Create datetimes in a specific Timezone will be useful if you need to manipulate the dates afterwards (or show them on the screen, for example using strftime). Otherwise, for this specific case, it seems simpler to use only timestamps.


It was unclear if you want to know if the value of the web is in the past or future compared to the current date. If it does, you can get the absolute value of the difference (without the signal) using abs:

diferenca = abs(time.time() - response.tx_time)

Or, if using the above solution with timedelta, do if abs(diferenca.total_seconds()) >= 120.

If you only want to know if the web date is in the future (2 minutes after the current date), just flip and do response.tx_time - time.time() (and see if it is greater than or equal to 120).

2

If you just want to compare two dates with a certain time tolerance between them the best alternative is to work with them in seconds and not with human format with day, month, year, hour, minute etc.

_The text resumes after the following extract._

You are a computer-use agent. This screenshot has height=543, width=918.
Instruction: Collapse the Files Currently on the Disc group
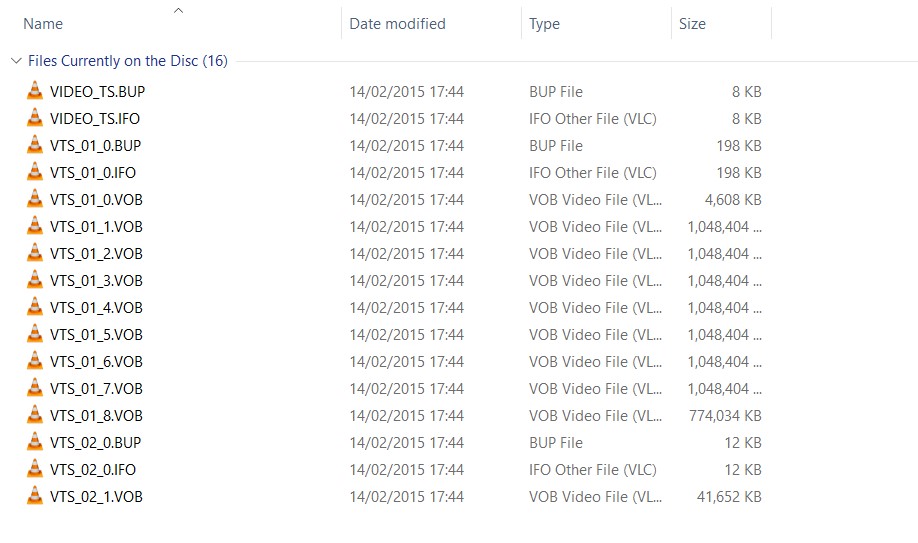pos(15,61)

from __future__ import print_function
import time

from ntplib import NTPClient


TIME_GAP = 2 * 60 * 1000  # 2 minutos * 60


def get_internet_time(server="pool.ntp.org"):
    """ retorna a hora, via NTP, em segundos. """
    client = NTPClient()
    response = client.request(server)
    return response.tx_time


def check_times(first_time, second_time, gap=TIME_GAP):
    """ verifica datas em `first_time` e `second_time` aplicando uma
    tolerância de tempo `gap` entre elas. """
    return (first_time // gap) == (second_time // gap)


def main():
    """ função principal """
    internet_time = get_internet_time()
    local_time = time.time()
    wrong_time = local_time + TIME_GAP * 2

    print(internet_time, local_time, wrong_time)
    print(check_times(internet_time, local_time))
    print(check_times(internet_time, wrong_time))


if __name__ == "__main__":
    main()

I separated in functions to be simpler to understand but the whole idea is to divide the values of the two dates in seconds by the desired tolerance (the variable TIME_GAP in this case). If in the band the dates can be considered equal:

1544888407.6483665 1544888407.783229 1545128407.783229
True
False

In the variable example code wrong_time is artificially inflated to show the difference. :)

(note, in the original version I made confusion between seconds and milliseconds, but the above version is already corrected).

  • I know it’s not in the question, but in case I wanted to check with 15 days interval, between a date and another, returned True if you were within these 15 days, how would I do? I tried using os.path.getctime("project.exe") however did not result in the expected, always returning True. I used TIME_GAP_DAYS = 1000 * 60 * 60 * 24 * 15 getting print(check_times(local_time, os.path.getctime("project.exe"), gap=TIME_GAP_DAYS)) I’d appreciate it if you could clear that doubt.

  • I was also curious but after thinking a little I realized that what I wrote already answered, you have to take the 1000 because if you are working with seconds and not milliseconds (just put the audio of Chaves saying "stupid, give zero to him!" here).